En los años de bonanza, cuando estábamos a punto de jugar en la Champions Ligue, no paraban de llegar ciudadanos extranjeros a España y, en concreto, a Castilla y León. En las farolas no cabían los anuncios pidiendo camareros, mano de obra para el campo y la construcción, servicios del hogar y cuidadores de ancianos y dependientes. Y como aquí no había gente disponible para tanta demanda empezaron a llegar de personas de todas las partes, sobre todo de la Unión Europea e Hispanoamérica, que ocuparon esos puestos de trabajo. La cifra de afiliados a la Seguridad Social creció casi de forma exponencial en muy pocos años. En Castilla y León se creyó que el maná, por fin, bendecía ese mundo rural nuestro abonado desde hace siglos al olvido, la ruina, la soledad, la vejez y la despoblación.
Se publicaban estadísticas que nos llenaban de esperanza. Por fin, pensábamos, cambia la tendencia. Rumanos, búlgaros, colombianos, marroquíes, subsaharianos o bolivianos empezaron a ser unos más entre nosotros. El paisaje urbano se volvió mucho más cosmopolita. Y en muchos pueblos familias enteras de otros países se hacían hasta con las concesiones de los bares situados en locales propiedad de los ayuntamientos.
Los de aquí se habían ido en los sesenta, setenta y ochenta al País Vaco, Cataluña, Alemania, Francia, Suiza o Bélgica. Se fueron, aunque cuando lo hicieron no se querían ir. Lo de ser emigrantes era la demostración de un gran fracaso como nación. Pero la falta de trabajo, sobre todo al mecanizarse el campo, obligó a coger el dos a cientos de miles de compatriotas. Pasaron años y años y en el medio rural fueron quedando cuatro y pasando muchos pueblos a ser pasto de los cardos. Cuando se inició el cierre de las escuelas por falta de niños comprendimos que había llegado el acabose. Por eso la llegada de inmigrantes fue como una bocanada de aire fresco.

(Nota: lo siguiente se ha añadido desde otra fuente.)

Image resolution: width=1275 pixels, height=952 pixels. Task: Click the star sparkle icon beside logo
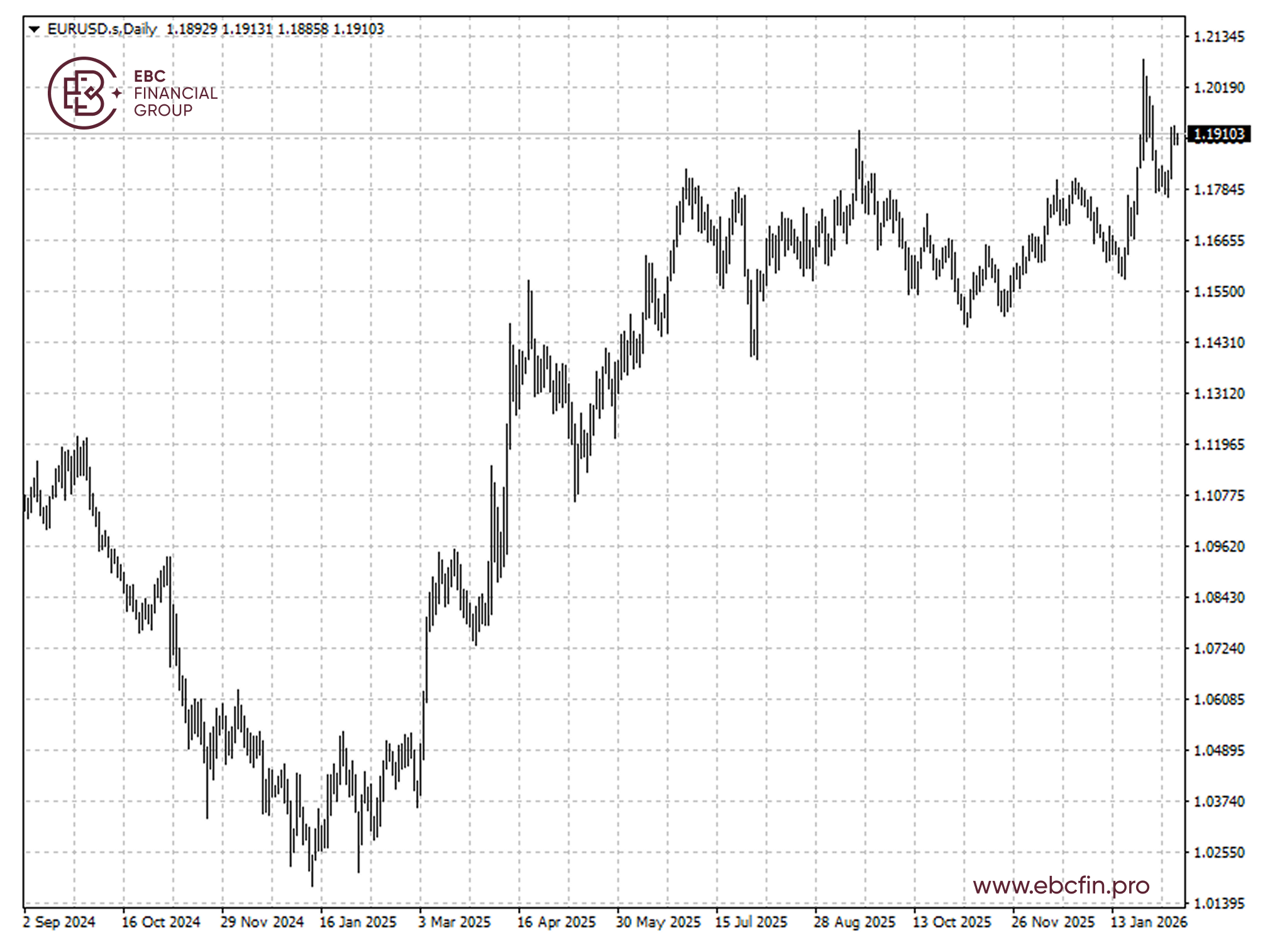117,93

Pero poco dura la alegría en casa del pobre. Tras echarnos de la Champion y vernos obligados a jugar en Segunda B nos hemos vuelto a topar con la realidad. Los que vinieron están echando el hato y se vuelven a sus países. Se acabó el paraíso; sin trabajo no hay paraíso.
Y la pregunta sigue ahí: ¿quién pagará nuestras pensiones? Si no procreamos porque nadie quiere complicarse la vida con muchos hijos, si los inmigrantes se van y si la pirámide de la población cada vez tiene más ancianos arriba ¿quién nos va a cuidar cuando lleguemos todos a los 100 años? Porque esa es otra: cada vez vivimos más tiempo, aunque sea a rastras, y peor que vamos a vivir porque tampoco hay dinero para pagar esas residencias que, por muy buenas que sean, a servidor siempre le deprimen.
Por eso, ante el panorama que nos rodea dejo bien claro un deseo: prefiero vivir menos. No soy aficionado al pesimismo, ni al lloriqueo, ni a la lástima, pero los hechos, los datos y las estadísticas son demoledores. Ya no podemos ni decir aquel verso con el que termina el poema de los Comuneros de Luis López Álvarez: si los pinares ardieron/ aún nos queda el encinar.